In Chicago, he had a ruptured diverticulum.  Again he endured excruciating pain for weeks.  I finally had the opportunity to return to college to finish my degree and he suffered in silence, concerned that he was dying of cancer, but determined to keep me going to school with only school on my mind.  Little did he know! My dad had passed away the previous December and the plan was that I would visit my mother during Spring break.  Fat chance.  By now, he had lost so much weight, he was literally skin and bones.  I cancelled my trip and he had surgery the Monday after Easter.  The doctor again was amazed.  "He should have been popped out like he was 9 months pregnant, able to keep nothing down, and running a sky high temperature, but he had no symptoms."  He also said it would take at least 6 weeks for Bob to be able to return to work. He was back in 3.

Bob's taught me a lot over the years regarding work.  As NCOIC of his department, he'd not be required to be at work until 7:30 or 8:00 in the morning, but he'd be there by 5:30.  All his paper work would be completed without the interruptions he knew would be the order of the day once the rest of the hospital was up and running.  When he was stationed in Ft. Leonard Wood, our home was 30 miles away, meaning he'd have to leave very early in the morning to be at work by 5:30.  Even in Chicago, as a civilian, he'd leave for work at the 100+ year old Cook County Hospital.  Not only was the hospital old, nurses and doctors were as incompetent on machinery as I am.  "There's only one way to put the paper in the machine, but they'd get it in backwards and wonder why the machine didn't work."  He'd often be called out to fix a non-functioning piece of equipment, only to find out it wasn't plugged in.  That's the sort of things he faced all day, so he wanted his paperwork out of the way first.  Staying late was not his thing. He firmly believed in doing the job and going home, even if it meant going to work very early.

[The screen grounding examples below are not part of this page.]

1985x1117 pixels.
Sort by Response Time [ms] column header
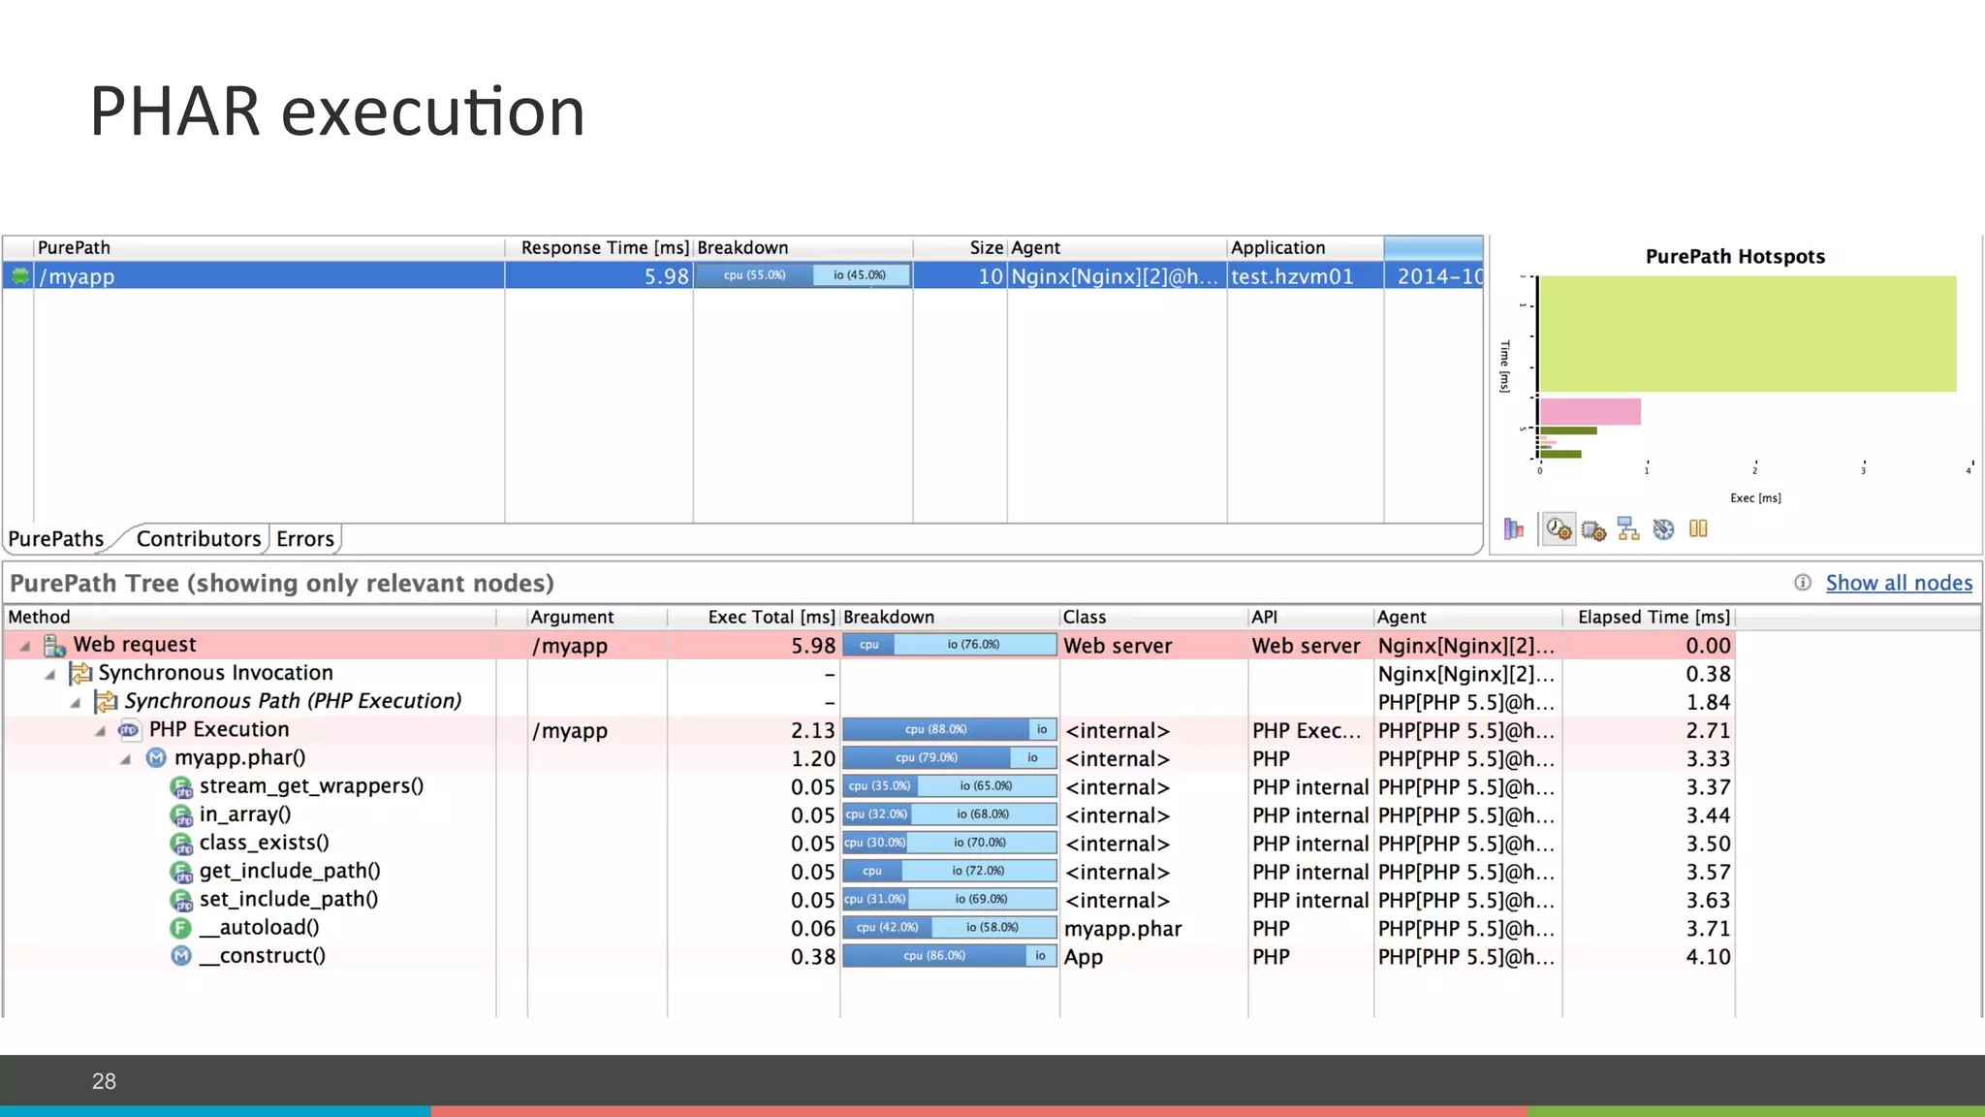coord(604,248)
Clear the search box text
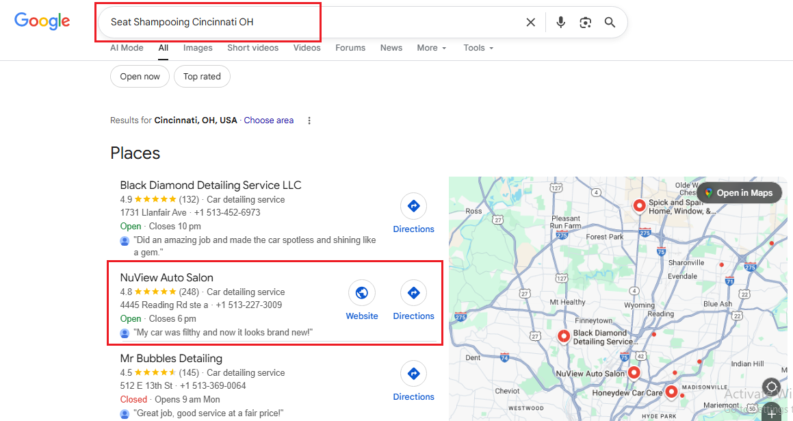Viewport: 793px width, 421px height. click(530, 23)
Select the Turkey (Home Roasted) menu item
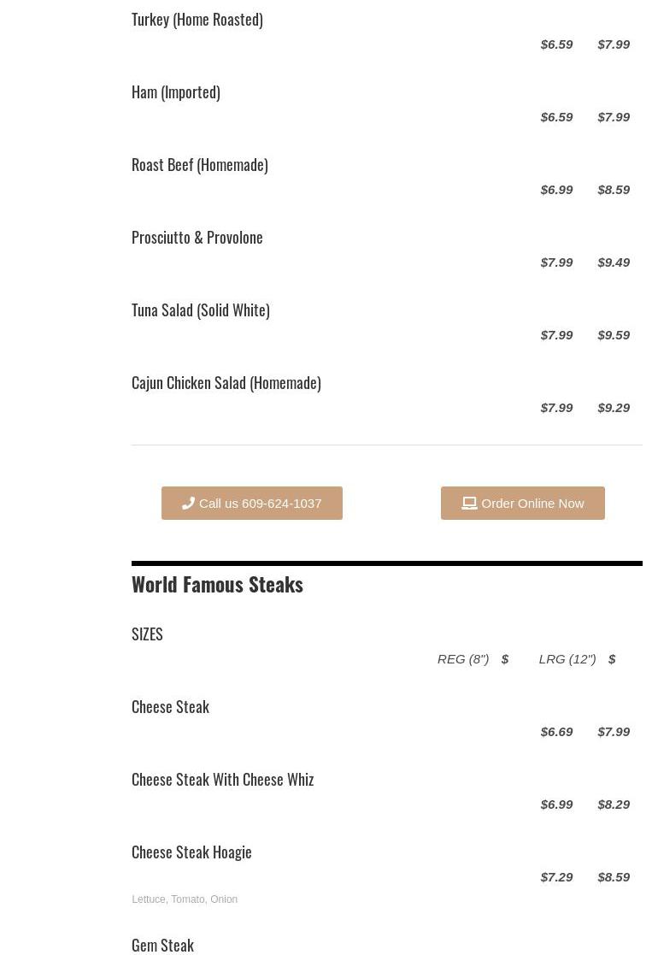658x955 pixels. (197, 19)
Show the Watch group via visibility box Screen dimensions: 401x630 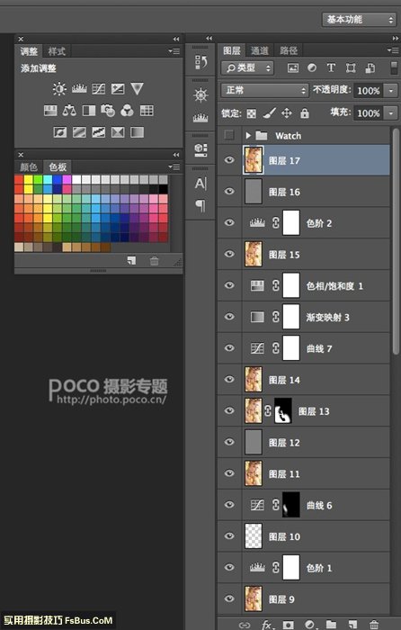click(x=229, y=135)
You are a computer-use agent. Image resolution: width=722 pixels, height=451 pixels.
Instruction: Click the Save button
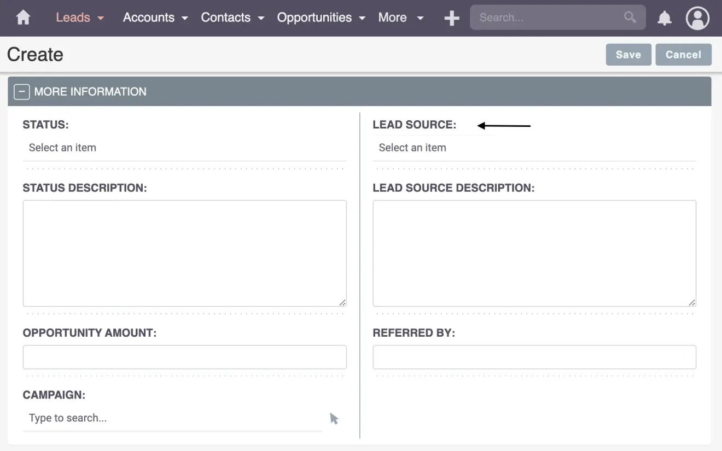(x=628, y=54)
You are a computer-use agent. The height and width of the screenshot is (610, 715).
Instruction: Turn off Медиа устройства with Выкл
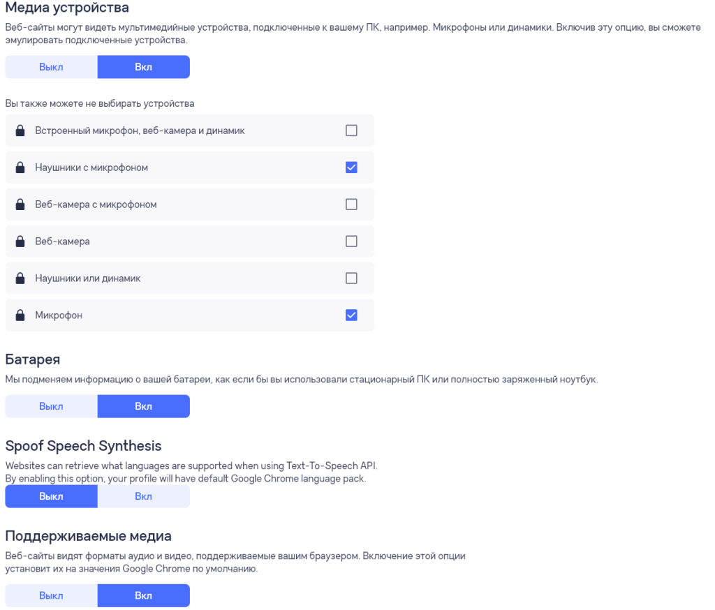51,67
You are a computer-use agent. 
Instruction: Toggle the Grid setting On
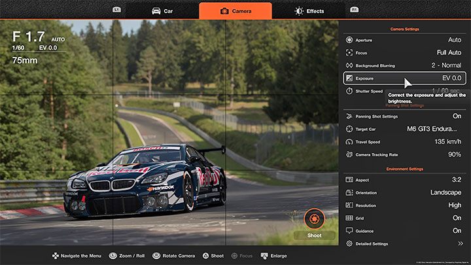click(457, 218)
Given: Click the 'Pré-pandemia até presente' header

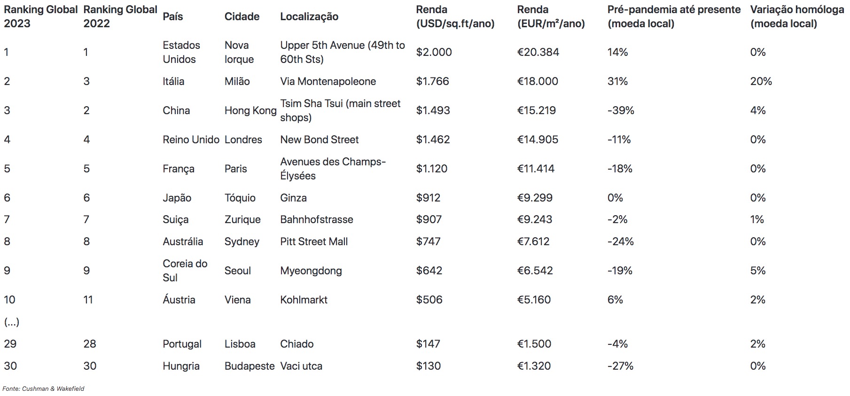Looking at the screenshot, I should click(673, 16).
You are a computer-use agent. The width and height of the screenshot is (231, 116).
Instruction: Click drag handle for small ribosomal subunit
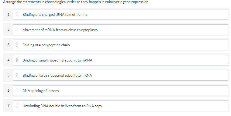coord(17,60)
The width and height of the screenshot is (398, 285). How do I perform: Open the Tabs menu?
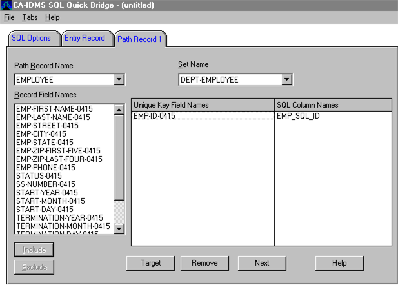[30, 17]
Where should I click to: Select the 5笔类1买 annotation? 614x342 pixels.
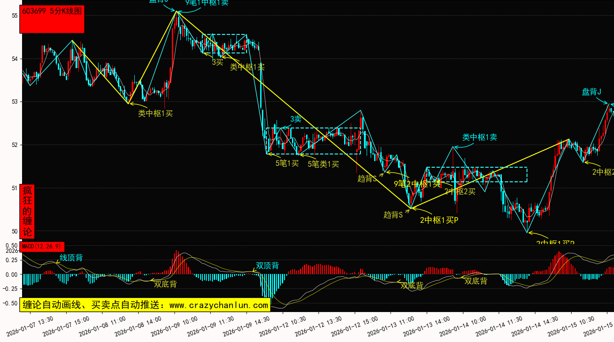tap(323, 164)
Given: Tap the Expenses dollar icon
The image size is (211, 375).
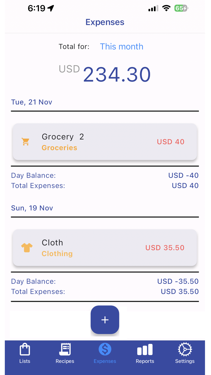Looking at the screenshot, I should coord(105,350).
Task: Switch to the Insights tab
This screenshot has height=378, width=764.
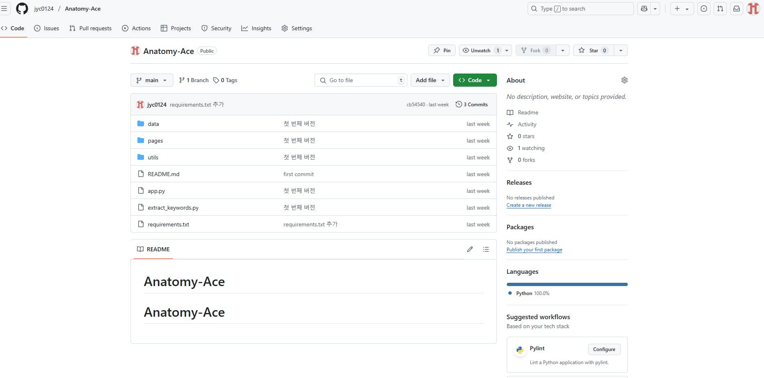Action: (x=256, y=28)
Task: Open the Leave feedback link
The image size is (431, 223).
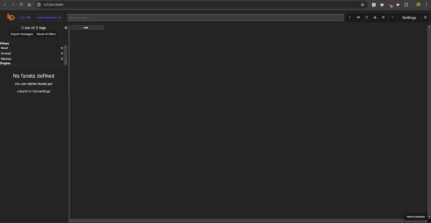Action: pyautogui.click(x=49, y=18)
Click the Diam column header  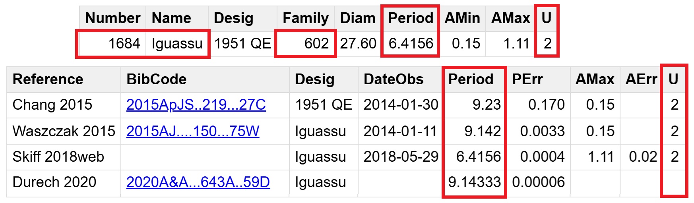pos(358,18)
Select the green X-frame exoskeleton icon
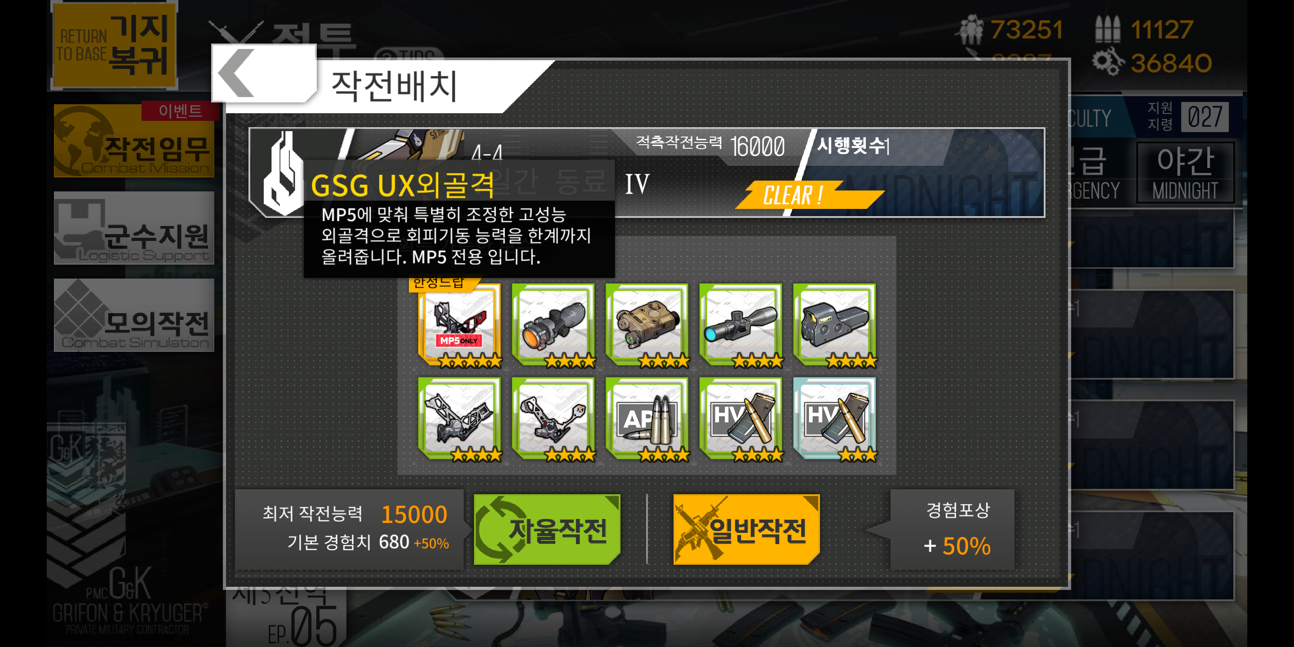The width and height of the screenshot is (1294, 647). pyautogui.click(x=459, y=419)
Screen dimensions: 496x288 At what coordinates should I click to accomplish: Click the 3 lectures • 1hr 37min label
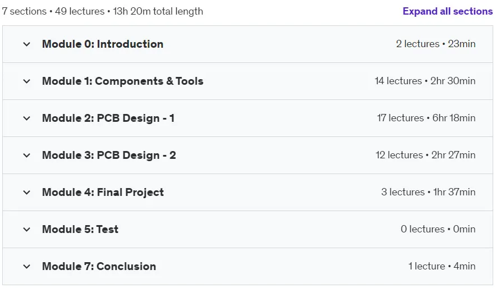pos(428,192)
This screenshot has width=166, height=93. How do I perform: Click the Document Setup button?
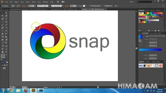tap(95, 6)
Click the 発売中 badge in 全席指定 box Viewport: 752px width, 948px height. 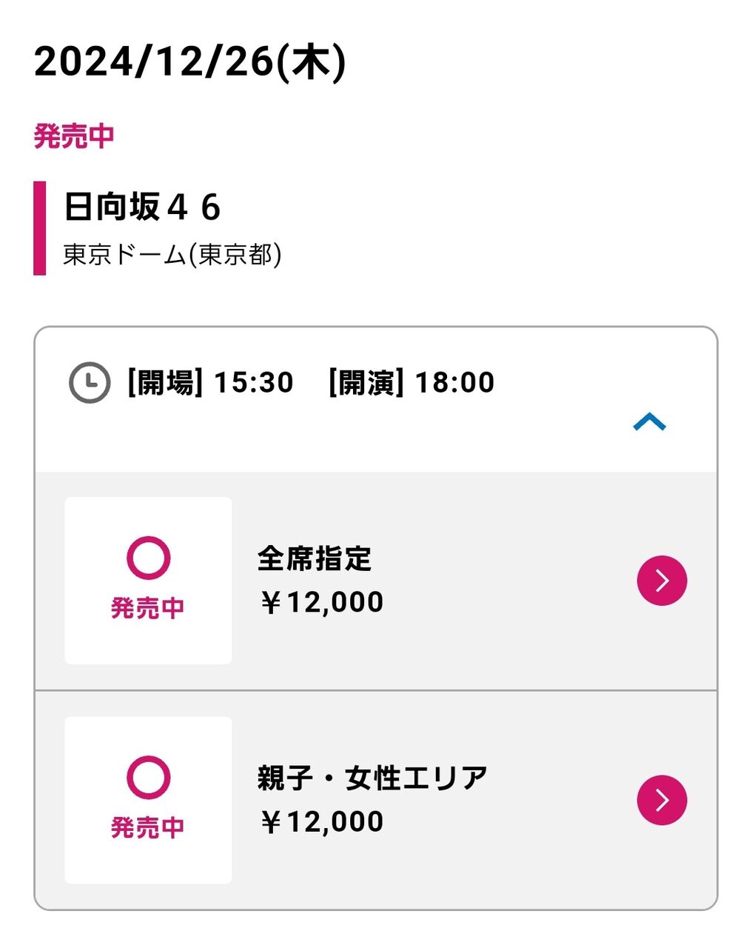coord(147,608)

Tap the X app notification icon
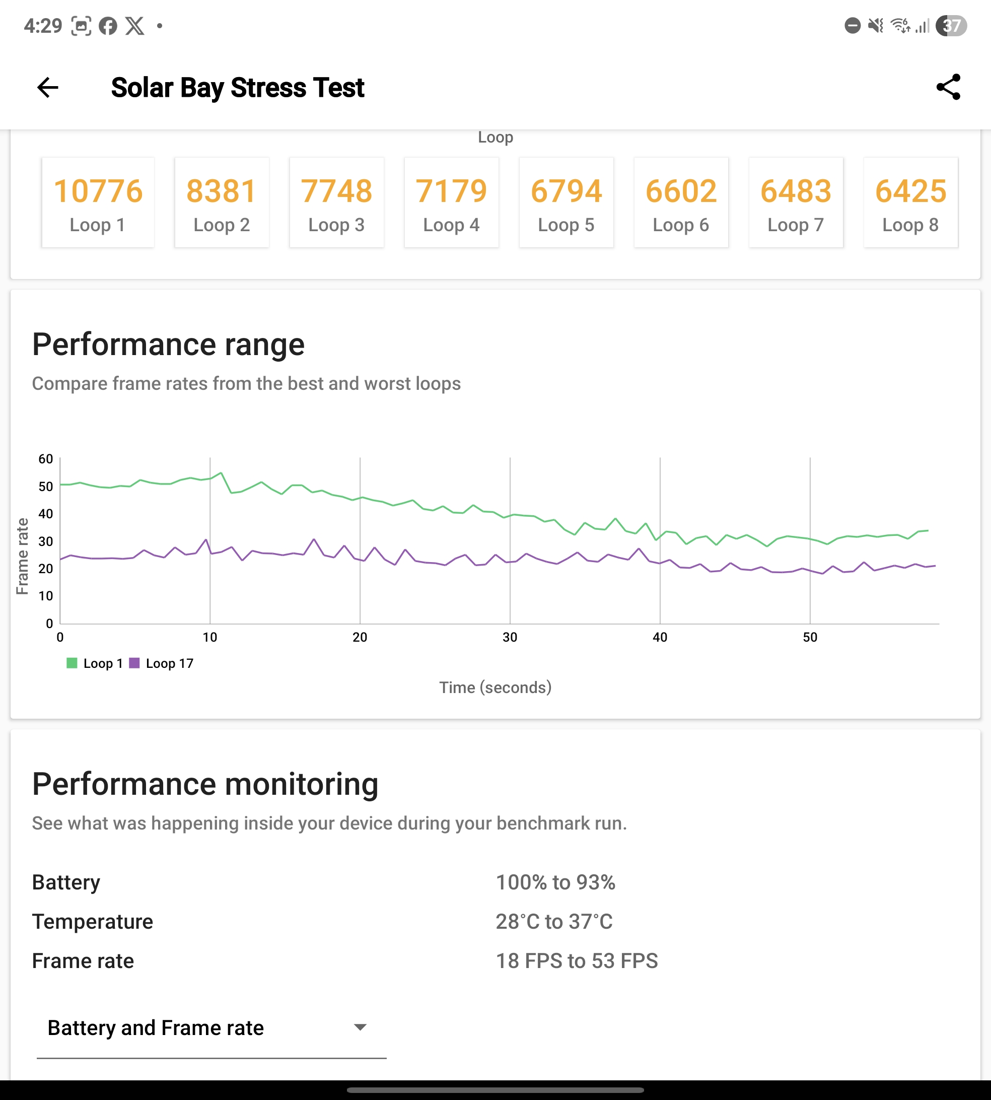click(135, 26)
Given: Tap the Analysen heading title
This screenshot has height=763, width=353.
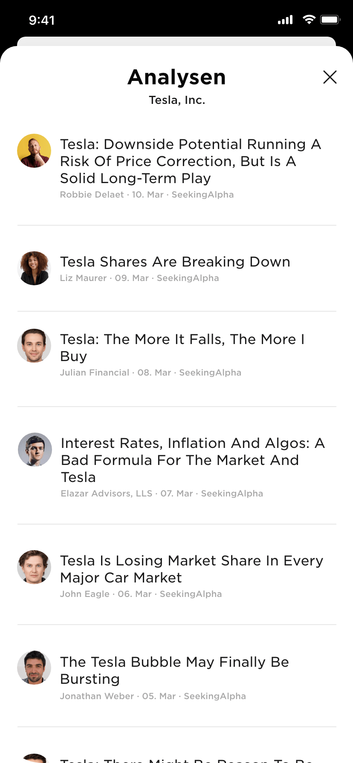Looking at the screenshot, I should tap(177, 77).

His sense of humor has not only kept us laughing, but it's been his way of expressing tenderness.  Men his age aren't supposed to have feelings.  My first pregnancy was difficult.  I was so sick, I lost 20 pounds in the first three months.  Although he hated shopping, he did that particular Sunday that was very rough for me.  It was Mother's Day.  He walked into our tiny apartment, carrying a cake.  "You can only eat 1/3 of it because you're only 1/3 of a mother."

When the priest admonished the bride and groom at their wedding that the Bible says the husband is to be like Christ, Bob whispered, "Big deal.  You get to go home and do dishes for me.  I get to go out and die for you!"

The day he took a 15 mph exit ramp on 2 wheels, he asked me if I was scared.  "Me, too," he said at he patted my let.  When he forgot to set the brakes on the ATV and it headed for the canyon, leaving us stranded in the wilderness, he asked if I'd had my adrenaline fix for the day after we got it stopped before disaster happened.

Bless his heart, he's been with me through thick and thin.  Literally.  Like I said, when he quit smoking, it was over.  Not so for me with food.  He once said he'd love me no matter what I weighed.  I'm grateful for that, but won't stop trying to make him proud of me.  I'm so very proud of him.